* **TASK TO CARRY OUT**
Your task is to transcribe the data exactly while omitting each picture.

* **EXERCISE MATERIAL**

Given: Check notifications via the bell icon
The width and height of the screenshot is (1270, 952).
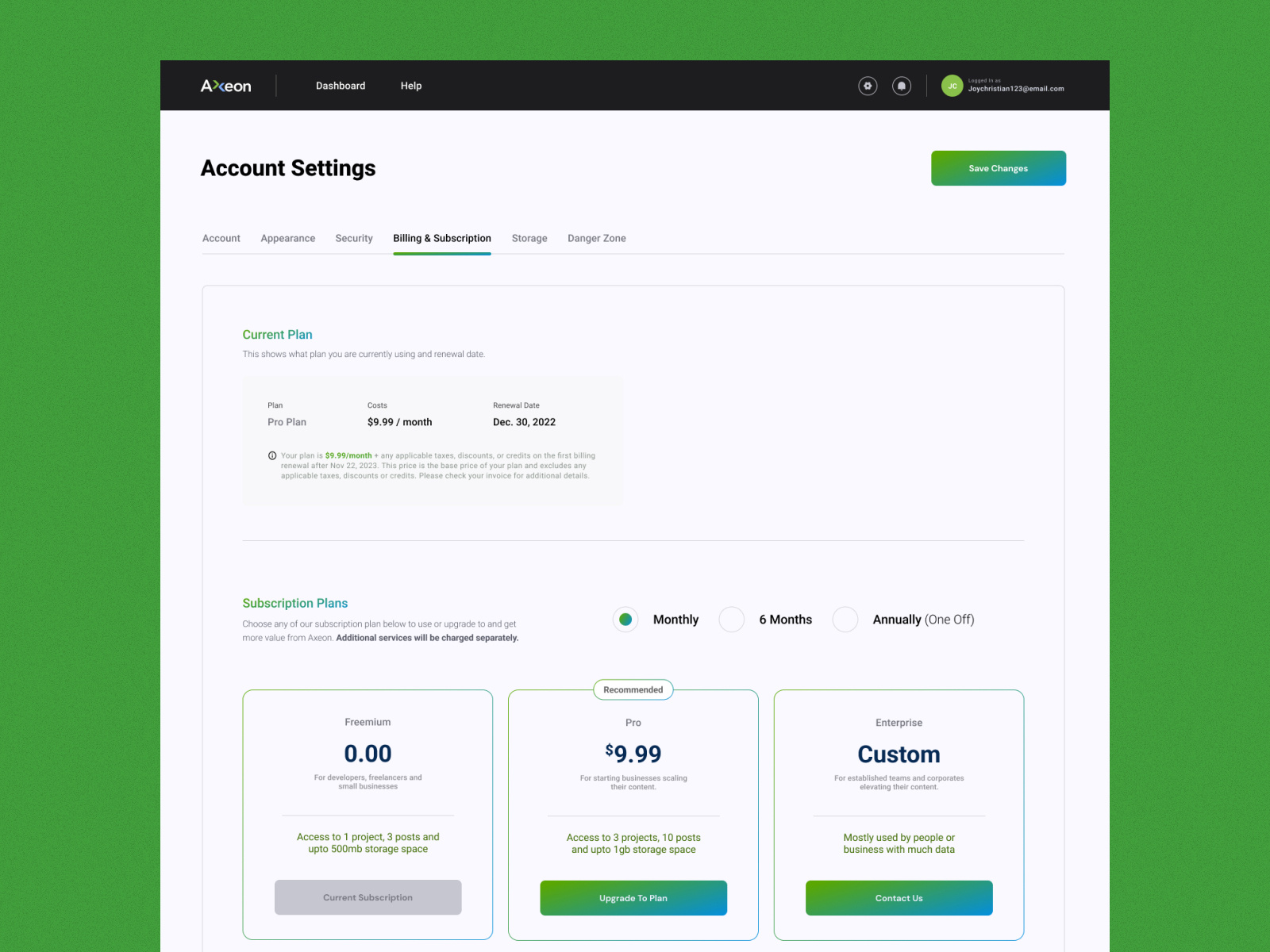Looking at the screenshot, I should 902,86.
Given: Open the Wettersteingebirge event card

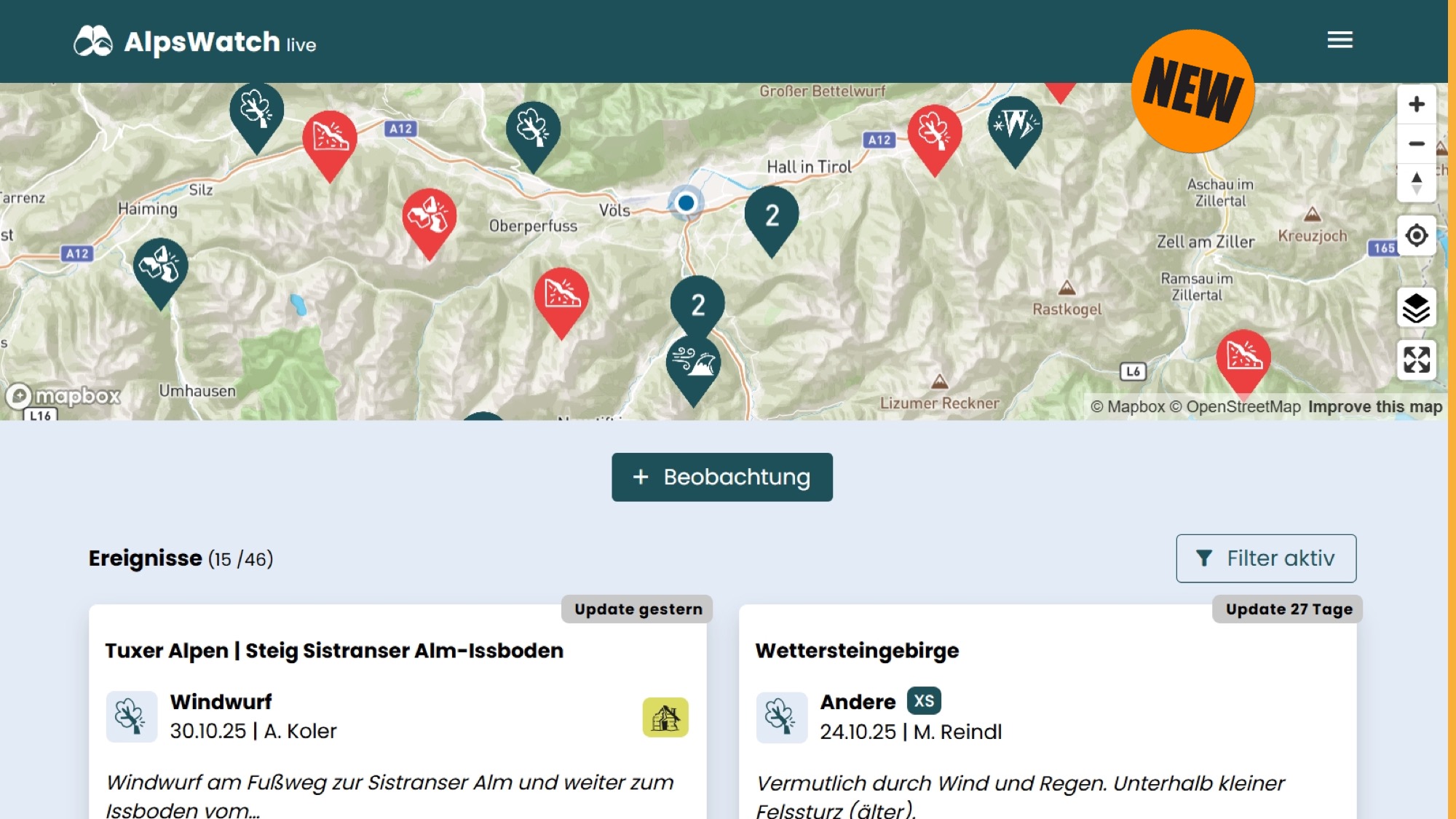Looking at the screenshot, I should [x=857, y=650].
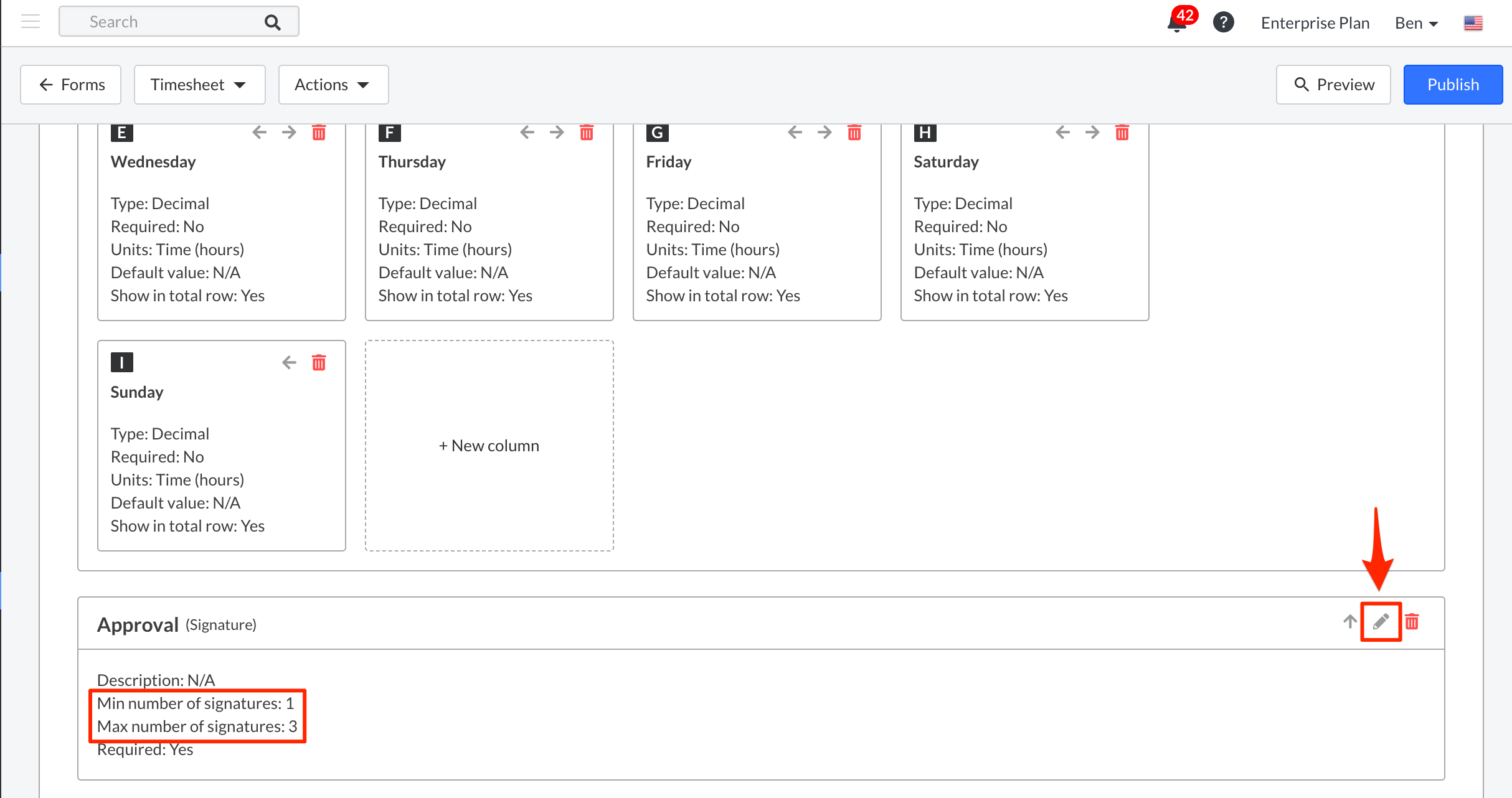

* **TASK SOLUTION**
Given: Check notifications via the bell icon
The width and height of the screenshot is (1270, 952).
Looking at the screenshot, I should 902,86.
Given: Open the Wettersteingebirge event card

Looking at the screenshot, I should [x=857, y=650].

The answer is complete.